_Your goal:_ Could you retype every line of the data underneath without altering anything?

═════ Raw data ═════

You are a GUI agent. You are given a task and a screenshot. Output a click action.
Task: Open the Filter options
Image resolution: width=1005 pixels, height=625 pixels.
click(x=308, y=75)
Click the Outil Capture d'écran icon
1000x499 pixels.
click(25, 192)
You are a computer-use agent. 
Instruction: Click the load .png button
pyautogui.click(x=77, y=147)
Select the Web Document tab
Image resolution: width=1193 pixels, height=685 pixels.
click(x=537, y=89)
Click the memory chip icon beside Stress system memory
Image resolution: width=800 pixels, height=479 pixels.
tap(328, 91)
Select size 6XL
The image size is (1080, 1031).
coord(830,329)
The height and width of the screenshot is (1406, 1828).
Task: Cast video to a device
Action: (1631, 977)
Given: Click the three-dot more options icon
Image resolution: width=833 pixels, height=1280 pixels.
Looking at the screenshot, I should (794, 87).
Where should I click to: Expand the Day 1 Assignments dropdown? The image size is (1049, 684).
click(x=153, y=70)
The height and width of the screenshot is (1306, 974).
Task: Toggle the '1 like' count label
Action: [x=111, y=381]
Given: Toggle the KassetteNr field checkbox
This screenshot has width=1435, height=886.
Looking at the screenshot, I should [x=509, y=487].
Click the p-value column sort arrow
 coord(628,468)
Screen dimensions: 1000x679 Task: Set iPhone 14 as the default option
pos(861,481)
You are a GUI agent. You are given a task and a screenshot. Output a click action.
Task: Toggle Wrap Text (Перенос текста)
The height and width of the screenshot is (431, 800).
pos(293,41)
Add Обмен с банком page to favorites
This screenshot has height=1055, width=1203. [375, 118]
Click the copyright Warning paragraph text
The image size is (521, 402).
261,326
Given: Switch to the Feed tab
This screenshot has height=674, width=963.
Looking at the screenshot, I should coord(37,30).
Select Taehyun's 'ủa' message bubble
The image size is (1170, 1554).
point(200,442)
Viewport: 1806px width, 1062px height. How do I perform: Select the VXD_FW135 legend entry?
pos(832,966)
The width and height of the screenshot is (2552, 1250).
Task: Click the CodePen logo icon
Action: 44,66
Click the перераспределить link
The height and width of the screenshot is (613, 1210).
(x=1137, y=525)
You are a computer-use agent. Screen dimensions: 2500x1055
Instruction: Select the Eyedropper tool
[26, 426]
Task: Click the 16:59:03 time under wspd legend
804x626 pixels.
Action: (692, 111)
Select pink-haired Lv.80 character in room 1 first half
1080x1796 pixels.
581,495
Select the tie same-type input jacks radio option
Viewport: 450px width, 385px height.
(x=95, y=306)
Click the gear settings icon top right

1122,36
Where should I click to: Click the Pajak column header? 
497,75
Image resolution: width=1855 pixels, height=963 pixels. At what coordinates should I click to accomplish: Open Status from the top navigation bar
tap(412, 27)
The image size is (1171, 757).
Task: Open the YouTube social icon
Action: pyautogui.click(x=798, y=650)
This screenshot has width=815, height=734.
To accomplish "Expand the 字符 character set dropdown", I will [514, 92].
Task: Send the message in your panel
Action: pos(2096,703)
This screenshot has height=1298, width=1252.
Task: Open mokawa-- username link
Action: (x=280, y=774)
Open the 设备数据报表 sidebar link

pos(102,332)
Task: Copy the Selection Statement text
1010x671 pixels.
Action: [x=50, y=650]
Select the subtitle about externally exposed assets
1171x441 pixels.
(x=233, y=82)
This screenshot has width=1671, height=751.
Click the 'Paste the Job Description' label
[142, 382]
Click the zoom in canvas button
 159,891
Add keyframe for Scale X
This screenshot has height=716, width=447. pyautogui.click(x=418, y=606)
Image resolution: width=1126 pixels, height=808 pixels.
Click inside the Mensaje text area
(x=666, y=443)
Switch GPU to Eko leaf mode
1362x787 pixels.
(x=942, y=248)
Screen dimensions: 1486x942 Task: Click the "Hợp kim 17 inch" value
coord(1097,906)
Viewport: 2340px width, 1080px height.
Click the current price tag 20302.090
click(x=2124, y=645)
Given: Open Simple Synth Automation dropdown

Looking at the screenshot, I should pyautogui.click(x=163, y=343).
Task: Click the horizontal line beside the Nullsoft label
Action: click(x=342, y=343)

═════

_Response to the task:_
You are a GUI agent. You are given a task and a screenshot. Output a click action.
Task: Open the Filter options
Image resolution: width=1005 pixels, height=625 pixels.
click(x=308, y=75)
Click the Outil Capture d'écran icon
1000x499 pixels.
click(25, 192)
You are a computer-use agent. 
Instruction: Click the load .png button
pyautogui.click(x=77, y=147)
Select the Web Document tab
Image resolution: width=1193 pixels, height=685 pixels.
click(x=537, y=89)
Click the memory chip icon beside Stress system memory
Image resolution: width=800 pixels, height=479 pixels.
tap(328, 91)
Select size 6XL
The image size is (1080, 1031).
coord(830,329)
The height and width of the screenshot is (1406, 1828).
Task: Cast video to a device
Action: (1631, 977)
Given: Click the three-dot more options icon
Image resolution: width=833 pixels, height=1280 pixels.
Looking at the screenshot, I should (794, 87).
Where should I click to: Expand the Day 1 Assignments dropdown? The image size is (1049, 684).
click(x=153, y=70)
The height and width of the screenshot is (1306, 974).
Task: Toggle the '1 like' count label
Action: [x=111, y=381]
Given: Toggle the KassetteNr field checkbox
This screenshot has width=1435, height=886.
Looking at the screenshot, I should [x=509, y=487].
Click the p-value column sort arrow
 coord(628,468)
Screen dimensions: 1000x679 Task: Set iPhone 14 as the default option
pos(861,481)
You are a GUI agent. You are given a task and a screenshot. Output a click action.
Task: Toggle Wrap Text (Перенос текста)
The height and width of the screenshot is (431, 800).
pos(293,41)
Add Обмен с банком page to favorites
This screenshot has height=1055, width=1203. [375, 118]
Click the copyright Warning paragraph text
The image size is (521, 402).
261,326
Given: Switch to the Feed tab
This screenshot has height=674, width=963.
Looking at the screenshot, I should coord(37,30).
Select Taehyun's 'ủa' message bubble
The image size is (1170, 1554).
point(200,442)
Viewport: 1806px width, 1062px height. How do I perform: Select the VXD_FW135 legend entry?
pos(832,966)
The width and height of the screenshot is (2552, 1250).
Task: Click the CodePen logo icon
Action: 44,66
Click the перераспределить link
The height and width of the screenshot is (613, 1210).
(x=1137, y=525)
You are a computer-use agent. Screen dimensions: 2500x1055
Instruction: Select the Eyedropper tool
[26, 426]
Task: Click the 16:59:03 time under wspd legend
804x626 pixels.
Action: (692, 111)
Select pink-haired Lv.80 character in room 1 first half
1080x1796 pixels.
581,495
Select the tie same-type input jacks radio option
Viewport: 450px width, 385px height.
(x=95, y=306)
Click the gear settings icon top right

1122,36
Where should I click to: Click the Pajak column header? 
497,75
Image resolution: width=1855 pixels, height=963 pixels. At what coordinates should I click to accomplish: Open Status from the top navigation bar
tap(412, 27)
The image size is (1171, 757).
Task: Open the YouTube social icon
Action: pyautogui.click(x=798, y=650)
This screenshot has width=815, height=734.
To accomplish "Expand the 字符 character set dropdown", I will [514, 92].
Task: Send the message in your panel
Action: pos(2096,703)
This screenshot has height=1298, width=1252.
Task: Open mokawa-- username link
Action: (x=280, y=774)
Open the 设备数据报表 sidebar link

pos(102,332)
Task: Copy the Selection Statement text
1010x671 pixels.
Action: [x=50, y=650]
Select the subtitle about externally exposed assets
1171x441 pixels.
(x=233, y=82)
This screenshot has width=1671, height=751.
Click the 'Paste the Job Description' label
[142, 382]
Click the zoom in canvas button
 159,891
Add keyframe for Scale X
This screenshot has height=716, width=447. pyautogui.click(x=418, y=606)
Image resolution: width=1126 pixels, height=808 pixels.
Click inside the Mensaje text area
(x=666, y=443)
Switch GPU to Eko leaf mode
1362x787 pixels.
(x=942, y=248)
Screen dimensions: 1486x942 Task: Click the "Hợp kim 17 inch" value
coord(1097,906)
Viewport: 2340px width, 1080px height.
Click the current price tag 20302.090
click(x=2124, y=645)
Given: Open Simple Synth Automation dropdown

Looking at the screenshot, I should pyautogui.click(x=163, y=343).
Task: Click the horizontal line beside the Nullsoft label
Action: click(x=342, y=343)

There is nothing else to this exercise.